| EXERCISE PROMPT |
Identify every one of the rows below that contains the word "filter" and copy each of those rows in full.

| LISTED ENTRIES |

········

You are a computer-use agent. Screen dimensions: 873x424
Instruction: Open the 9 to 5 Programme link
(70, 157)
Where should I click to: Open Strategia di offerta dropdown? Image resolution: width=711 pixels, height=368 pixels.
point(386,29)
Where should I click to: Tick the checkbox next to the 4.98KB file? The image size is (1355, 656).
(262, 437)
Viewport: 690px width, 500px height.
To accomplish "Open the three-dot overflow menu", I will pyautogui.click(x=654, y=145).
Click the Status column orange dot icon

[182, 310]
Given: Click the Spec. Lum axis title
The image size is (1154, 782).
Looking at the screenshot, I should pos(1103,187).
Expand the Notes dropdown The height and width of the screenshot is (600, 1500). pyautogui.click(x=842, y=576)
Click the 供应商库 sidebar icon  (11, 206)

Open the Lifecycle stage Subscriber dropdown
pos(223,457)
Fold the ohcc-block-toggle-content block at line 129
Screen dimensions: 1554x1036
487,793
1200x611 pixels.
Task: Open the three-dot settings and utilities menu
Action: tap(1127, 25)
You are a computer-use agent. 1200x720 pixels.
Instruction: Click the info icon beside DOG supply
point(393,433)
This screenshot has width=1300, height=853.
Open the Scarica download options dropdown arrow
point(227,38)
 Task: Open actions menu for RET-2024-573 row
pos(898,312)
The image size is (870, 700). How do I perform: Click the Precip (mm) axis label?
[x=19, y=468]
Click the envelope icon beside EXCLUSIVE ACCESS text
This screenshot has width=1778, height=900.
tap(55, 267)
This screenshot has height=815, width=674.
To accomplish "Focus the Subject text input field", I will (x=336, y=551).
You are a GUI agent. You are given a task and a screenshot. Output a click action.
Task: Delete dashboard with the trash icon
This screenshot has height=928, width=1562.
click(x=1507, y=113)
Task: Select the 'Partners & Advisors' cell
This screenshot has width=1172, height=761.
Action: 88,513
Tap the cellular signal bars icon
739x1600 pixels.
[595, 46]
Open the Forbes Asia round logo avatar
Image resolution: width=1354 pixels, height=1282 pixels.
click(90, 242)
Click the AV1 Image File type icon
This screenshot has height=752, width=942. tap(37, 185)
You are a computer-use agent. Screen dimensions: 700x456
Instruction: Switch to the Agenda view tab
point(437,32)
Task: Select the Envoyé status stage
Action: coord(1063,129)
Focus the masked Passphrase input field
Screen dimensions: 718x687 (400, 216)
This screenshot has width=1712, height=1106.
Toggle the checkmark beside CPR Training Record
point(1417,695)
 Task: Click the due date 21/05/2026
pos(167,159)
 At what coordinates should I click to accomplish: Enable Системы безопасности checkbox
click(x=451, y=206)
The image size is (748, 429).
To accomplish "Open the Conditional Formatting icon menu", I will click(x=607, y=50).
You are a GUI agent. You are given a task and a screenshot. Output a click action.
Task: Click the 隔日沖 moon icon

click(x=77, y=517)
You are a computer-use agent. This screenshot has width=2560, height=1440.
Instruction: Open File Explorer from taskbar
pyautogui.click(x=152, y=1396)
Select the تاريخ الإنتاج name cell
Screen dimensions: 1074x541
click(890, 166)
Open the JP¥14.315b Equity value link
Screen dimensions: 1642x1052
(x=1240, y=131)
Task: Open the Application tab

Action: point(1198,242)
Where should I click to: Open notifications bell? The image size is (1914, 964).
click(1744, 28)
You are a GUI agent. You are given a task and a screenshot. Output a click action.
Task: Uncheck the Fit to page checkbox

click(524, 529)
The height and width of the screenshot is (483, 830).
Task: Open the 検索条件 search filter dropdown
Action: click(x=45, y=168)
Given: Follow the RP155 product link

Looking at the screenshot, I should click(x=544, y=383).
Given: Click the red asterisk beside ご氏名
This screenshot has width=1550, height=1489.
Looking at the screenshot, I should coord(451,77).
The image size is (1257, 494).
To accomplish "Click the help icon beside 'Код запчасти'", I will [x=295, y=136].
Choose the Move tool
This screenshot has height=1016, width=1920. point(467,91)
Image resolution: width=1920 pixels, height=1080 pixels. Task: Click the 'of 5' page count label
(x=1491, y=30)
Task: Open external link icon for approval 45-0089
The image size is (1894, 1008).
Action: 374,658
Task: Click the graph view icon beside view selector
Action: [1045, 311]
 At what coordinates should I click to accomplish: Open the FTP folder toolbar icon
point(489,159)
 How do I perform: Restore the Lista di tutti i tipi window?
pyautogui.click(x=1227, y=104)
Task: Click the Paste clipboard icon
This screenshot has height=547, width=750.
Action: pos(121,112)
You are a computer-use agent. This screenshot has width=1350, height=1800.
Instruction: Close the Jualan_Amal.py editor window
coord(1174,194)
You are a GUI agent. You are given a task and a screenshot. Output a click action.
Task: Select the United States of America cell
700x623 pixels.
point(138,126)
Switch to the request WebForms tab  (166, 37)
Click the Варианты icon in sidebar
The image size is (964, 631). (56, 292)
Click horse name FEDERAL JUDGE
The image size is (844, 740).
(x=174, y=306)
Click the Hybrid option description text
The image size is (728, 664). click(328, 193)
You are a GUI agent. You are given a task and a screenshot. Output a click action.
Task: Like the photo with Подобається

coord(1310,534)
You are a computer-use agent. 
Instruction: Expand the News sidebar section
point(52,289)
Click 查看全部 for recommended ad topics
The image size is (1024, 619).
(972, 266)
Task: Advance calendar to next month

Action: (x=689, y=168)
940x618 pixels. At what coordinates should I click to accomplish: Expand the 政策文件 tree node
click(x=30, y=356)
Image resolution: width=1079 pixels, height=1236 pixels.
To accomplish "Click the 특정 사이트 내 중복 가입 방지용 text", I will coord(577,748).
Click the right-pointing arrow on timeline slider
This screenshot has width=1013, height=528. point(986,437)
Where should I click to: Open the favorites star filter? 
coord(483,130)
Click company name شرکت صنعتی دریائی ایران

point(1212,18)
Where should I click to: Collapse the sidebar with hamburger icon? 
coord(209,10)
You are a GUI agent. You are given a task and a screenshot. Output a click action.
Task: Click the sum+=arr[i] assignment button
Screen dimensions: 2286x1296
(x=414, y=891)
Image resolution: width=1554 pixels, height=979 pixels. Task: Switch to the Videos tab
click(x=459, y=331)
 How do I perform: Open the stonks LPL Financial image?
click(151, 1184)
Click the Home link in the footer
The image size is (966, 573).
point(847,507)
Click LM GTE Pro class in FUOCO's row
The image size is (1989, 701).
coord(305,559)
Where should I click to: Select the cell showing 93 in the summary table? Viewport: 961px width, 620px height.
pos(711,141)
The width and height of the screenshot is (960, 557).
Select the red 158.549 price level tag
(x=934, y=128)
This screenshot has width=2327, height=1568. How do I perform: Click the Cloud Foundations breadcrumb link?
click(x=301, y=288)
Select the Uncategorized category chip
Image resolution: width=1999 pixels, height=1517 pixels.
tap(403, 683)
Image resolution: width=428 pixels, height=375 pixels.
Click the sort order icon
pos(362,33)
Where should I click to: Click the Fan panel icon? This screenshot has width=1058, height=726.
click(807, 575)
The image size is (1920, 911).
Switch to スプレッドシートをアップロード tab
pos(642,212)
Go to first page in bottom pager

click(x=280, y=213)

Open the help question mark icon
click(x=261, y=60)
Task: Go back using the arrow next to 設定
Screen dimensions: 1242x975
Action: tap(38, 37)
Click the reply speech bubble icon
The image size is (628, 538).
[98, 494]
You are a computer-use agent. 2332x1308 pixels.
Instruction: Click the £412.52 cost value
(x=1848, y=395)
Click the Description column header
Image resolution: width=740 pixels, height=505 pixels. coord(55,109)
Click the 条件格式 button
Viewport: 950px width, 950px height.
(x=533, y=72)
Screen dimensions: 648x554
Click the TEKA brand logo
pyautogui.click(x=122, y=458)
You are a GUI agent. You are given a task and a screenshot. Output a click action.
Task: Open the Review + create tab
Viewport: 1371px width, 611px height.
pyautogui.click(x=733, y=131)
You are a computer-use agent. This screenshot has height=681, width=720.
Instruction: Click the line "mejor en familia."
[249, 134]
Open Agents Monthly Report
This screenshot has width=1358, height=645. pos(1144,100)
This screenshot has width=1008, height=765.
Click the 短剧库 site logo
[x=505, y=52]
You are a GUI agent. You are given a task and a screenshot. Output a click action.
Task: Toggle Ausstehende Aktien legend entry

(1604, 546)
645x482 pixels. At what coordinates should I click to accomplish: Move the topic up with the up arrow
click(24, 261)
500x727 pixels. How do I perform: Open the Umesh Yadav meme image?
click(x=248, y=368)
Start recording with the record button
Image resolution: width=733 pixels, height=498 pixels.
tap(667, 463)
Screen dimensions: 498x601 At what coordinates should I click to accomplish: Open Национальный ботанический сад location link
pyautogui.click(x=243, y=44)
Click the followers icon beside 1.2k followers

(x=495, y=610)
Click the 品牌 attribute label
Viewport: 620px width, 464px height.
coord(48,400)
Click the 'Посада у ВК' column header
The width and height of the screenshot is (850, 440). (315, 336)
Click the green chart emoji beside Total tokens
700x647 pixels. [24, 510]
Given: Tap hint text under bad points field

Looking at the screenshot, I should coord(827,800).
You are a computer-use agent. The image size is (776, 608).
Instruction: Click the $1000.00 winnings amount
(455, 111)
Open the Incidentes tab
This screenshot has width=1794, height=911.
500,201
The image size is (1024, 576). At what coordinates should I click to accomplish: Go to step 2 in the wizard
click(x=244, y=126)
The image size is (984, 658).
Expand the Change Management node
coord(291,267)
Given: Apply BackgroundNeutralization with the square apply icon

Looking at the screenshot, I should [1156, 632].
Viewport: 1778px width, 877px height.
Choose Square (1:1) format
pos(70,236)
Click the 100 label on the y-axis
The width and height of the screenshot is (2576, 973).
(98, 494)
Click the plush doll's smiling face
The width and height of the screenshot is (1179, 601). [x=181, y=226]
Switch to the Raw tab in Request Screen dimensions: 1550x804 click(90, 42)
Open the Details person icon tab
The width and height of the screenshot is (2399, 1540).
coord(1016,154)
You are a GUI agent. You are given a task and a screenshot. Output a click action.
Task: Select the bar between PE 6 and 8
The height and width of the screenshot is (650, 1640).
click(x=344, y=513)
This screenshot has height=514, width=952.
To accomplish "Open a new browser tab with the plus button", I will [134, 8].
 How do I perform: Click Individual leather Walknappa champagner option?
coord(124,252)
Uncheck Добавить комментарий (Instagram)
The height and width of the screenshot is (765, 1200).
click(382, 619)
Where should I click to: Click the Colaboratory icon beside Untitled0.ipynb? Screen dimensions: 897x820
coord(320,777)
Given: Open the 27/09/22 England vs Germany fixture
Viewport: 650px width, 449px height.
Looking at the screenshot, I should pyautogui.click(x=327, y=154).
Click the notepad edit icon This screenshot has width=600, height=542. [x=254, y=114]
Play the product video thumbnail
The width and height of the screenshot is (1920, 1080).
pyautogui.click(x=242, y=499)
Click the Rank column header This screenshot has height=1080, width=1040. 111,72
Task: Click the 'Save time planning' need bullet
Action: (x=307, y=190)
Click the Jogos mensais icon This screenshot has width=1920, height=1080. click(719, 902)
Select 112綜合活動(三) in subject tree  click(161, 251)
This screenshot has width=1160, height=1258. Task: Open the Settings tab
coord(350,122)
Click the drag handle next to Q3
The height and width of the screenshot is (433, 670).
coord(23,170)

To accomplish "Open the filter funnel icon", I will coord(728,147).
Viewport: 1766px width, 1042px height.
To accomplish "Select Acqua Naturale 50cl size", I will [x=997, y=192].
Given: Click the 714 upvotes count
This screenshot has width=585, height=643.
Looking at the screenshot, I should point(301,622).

········

| WRITTEN ANSWER |
Task: Open the 検索条件 search filter dropdown
Where should I click to: Open the favorites star filter? 
To accomplish "Open the filter funnel icon", I will coord(728,147).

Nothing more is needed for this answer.